For me I find that the Web 2.0. era is an information overload. We are producing so much information in the online world now that I highly doubt we would ever be able to consume it all in our life time. Sometimes I have nightmares about drowning in a sea of information, it’s so consuming and overwhelming and the scariest part is no one knows where it’s heading.
Daniel Flitton in the book News 2.0 uses the analogy that trying to obtain an accurate picture of whats happening at an event through Twitter is “akin to taking a drink from a fire hose – the rushing stream might wet your mouth, but it could just as likely choke you.”
Martin Hurst in his 2011 book News 2.0. says alternative forms of journalism such as user-generated content are not yet mature or robust enough to overturn the dominant paradigm and while the bottom up model has broken through, citizen journalism is not in a position to really challenge the news industry.
Hirst: “Many people want to see the journalism industry improve rather than disappear under a smorgasbord of badly written and badly argued blogs and shallow 140 – character tweets.”
For me I don’t want to see the traditional, credible, respected, hard-working, reliable sources from established news organisations disappear. One key element about journalism and news is trust. The audience and the world need to trust that the source of information will result in the delivery of accurate information because this very information is what helps to form societies views and decisions.

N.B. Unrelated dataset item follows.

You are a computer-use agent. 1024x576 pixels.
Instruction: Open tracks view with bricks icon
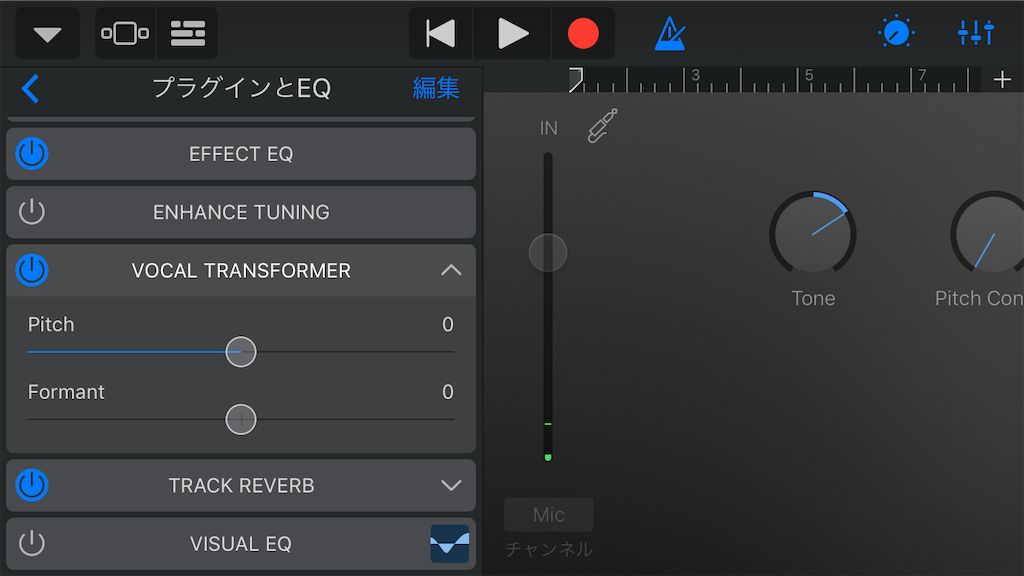click(x=188, y=33)
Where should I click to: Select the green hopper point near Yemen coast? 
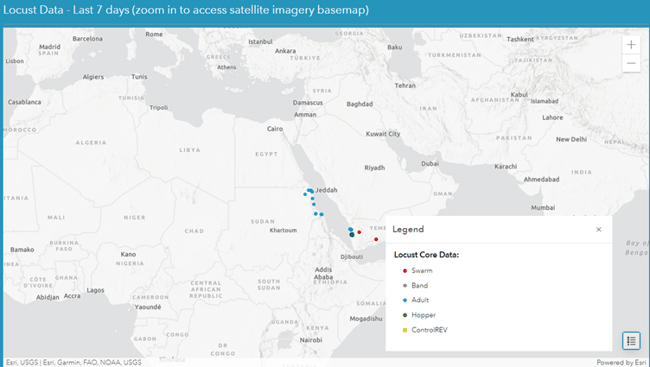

According to Martin Hirst in the future the collective control of the news process – by news producers and the people we used to call the audience – is the only real and sustainable way to defend and extend the public interest in news.
I have spoken with social media expert Dr Sean Rintel from the University of Queensland who says he thinks we’ve only just seen the tip of the iceberg when it comes to what we can expect from the internet and social media.
So we now live within a convergence culture and like we’ve said before we’ll just have to see what happens.